(Stored data)
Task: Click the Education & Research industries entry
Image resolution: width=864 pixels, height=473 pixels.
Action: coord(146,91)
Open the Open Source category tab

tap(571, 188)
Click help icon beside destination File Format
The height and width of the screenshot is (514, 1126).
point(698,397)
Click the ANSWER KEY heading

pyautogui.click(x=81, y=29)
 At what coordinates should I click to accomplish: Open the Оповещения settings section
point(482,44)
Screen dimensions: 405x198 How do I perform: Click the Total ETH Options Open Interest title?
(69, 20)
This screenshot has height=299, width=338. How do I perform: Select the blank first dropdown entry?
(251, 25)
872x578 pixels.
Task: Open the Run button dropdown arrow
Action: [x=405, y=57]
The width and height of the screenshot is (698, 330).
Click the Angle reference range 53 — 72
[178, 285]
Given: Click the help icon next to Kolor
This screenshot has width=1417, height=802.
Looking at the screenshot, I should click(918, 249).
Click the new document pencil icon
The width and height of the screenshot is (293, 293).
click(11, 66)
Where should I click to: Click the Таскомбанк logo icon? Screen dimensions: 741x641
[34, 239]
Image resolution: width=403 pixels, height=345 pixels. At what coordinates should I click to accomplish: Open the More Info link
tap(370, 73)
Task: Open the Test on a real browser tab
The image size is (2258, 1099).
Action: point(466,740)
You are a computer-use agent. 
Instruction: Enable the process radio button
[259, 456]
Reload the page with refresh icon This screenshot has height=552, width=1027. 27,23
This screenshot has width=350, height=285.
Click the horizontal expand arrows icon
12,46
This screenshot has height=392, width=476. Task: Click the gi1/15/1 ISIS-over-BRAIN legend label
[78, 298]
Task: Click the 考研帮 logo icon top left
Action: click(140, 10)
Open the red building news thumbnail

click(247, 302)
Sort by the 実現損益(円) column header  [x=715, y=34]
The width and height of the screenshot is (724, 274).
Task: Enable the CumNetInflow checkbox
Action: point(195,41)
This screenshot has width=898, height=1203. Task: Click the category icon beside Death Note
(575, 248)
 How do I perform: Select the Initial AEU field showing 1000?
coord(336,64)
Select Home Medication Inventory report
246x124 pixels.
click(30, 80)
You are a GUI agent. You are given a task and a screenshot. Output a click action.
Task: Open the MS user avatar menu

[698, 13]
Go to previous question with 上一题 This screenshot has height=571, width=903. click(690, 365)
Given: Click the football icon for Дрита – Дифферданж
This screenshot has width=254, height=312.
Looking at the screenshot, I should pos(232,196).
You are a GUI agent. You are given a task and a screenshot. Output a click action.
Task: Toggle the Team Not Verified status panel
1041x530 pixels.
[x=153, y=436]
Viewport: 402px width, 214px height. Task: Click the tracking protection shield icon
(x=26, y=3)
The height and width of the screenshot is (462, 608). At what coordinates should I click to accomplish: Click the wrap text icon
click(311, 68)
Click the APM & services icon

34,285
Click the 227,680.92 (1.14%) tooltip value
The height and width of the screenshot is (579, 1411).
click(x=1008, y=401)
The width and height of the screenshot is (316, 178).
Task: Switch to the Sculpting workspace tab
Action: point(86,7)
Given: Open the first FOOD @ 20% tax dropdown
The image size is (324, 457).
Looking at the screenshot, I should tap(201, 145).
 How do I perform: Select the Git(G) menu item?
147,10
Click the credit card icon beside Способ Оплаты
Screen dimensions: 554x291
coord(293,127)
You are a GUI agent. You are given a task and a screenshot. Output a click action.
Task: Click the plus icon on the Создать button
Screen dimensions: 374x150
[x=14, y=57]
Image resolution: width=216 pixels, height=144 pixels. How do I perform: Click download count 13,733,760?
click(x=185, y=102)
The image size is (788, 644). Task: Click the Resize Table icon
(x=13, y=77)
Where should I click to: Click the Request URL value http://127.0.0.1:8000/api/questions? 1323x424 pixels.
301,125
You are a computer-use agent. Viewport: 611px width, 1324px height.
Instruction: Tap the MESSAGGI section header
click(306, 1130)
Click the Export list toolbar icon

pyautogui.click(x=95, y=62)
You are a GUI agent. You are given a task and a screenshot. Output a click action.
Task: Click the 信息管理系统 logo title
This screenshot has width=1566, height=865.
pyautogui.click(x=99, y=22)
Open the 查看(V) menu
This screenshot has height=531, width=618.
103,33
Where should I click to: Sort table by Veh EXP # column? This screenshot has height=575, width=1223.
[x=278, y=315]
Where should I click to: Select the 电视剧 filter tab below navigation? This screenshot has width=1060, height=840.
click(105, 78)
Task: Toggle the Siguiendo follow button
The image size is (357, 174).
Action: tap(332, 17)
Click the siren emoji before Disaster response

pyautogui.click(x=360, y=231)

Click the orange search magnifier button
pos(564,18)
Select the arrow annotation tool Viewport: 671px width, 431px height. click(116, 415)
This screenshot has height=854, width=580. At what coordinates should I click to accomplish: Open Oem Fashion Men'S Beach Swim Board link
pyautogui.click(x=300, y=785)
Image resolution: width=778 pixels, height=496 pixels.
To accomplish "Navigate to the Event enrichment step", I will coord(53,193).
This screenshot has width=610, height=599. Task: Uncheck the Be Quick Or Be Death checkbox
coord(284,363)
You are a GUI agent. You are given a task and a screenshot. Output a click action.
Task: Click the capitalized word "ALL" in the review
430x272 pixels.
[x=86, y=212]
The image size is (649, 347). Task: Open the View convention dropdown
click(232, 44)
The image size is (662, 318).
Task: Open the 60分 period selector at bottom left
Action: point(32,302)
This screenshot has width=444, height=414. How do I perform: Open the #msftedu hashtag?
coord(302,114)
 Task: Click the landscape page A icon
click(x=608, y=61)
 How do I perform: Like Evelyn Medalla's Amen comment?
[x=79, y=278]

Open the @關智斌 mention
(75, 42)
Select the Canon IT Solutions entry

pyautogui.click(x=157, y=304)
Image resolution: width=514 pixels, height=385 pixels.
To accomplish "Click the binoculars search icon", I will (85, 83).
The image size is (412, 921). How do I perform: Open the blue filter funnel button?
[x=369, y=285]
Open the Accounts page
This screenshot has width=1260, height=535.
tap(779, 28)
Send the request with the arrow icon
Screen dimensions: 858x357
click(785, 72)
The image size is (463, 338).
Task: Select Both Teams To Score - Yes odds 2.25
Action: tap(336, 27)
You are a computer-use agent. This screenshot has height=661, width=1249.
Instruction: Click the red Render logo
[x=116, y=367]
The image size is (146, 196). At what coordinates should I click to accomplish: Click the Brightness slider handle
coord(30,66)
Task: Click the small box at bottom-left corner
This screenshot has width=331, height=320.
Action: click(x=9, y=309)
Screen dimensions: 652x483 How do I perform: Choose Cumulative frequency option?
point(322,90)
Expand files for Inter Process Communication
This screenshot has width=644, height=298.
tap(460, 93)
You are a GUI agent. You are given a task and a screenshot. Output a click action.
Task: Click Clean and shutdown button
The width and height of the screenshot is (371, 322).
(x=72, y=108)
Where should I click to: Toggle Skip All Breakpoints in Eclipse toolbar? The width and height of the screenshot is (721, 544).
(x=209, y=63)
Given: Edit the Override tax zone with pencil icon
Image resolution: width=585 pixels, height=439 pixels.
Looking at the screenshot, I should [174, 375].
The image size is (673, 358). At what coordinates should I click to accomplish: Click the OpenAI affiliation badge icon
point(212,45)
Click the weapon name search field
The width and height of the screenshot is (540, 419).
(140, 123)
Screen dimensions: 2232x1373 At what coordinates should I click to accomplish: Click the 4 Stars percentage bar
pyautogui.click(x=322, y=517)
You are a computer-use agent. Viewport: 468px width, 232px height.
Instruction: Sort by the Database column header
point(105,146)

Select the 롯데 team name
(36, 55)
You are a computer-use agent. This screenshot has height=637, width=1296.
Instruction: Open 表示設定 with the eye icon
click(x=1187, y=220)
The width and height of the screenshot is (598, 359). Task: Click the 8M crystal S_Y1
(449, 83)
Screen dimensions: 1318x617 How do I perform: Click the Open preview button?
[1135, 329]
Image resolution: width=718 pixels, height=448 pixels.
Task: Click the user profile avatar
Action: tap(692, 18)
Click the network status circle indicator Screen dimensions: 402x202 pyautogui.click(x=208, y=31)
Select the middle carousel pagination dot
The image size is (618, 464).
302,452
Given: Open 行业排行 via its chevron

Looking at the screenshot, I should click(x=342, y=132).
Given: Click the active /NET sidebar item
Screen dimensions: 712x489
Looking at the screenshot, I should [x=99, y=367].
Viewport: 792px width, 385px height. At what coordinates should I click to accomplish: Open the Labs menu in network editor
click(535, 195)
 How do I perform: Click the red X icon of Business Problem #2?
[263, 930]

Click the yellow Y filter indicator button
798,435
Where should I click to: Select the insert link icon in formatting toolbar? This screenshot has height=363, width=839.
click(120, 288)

**TASK BRIEF**. Copy out all the lines of the records that include "will".

**EXERCISE RESPONSE**.
To accomplish "Navigate to the Event enrichment step", I will coord(53,193).
To accomplish "Click the binoculars search icon", I will (85, 83).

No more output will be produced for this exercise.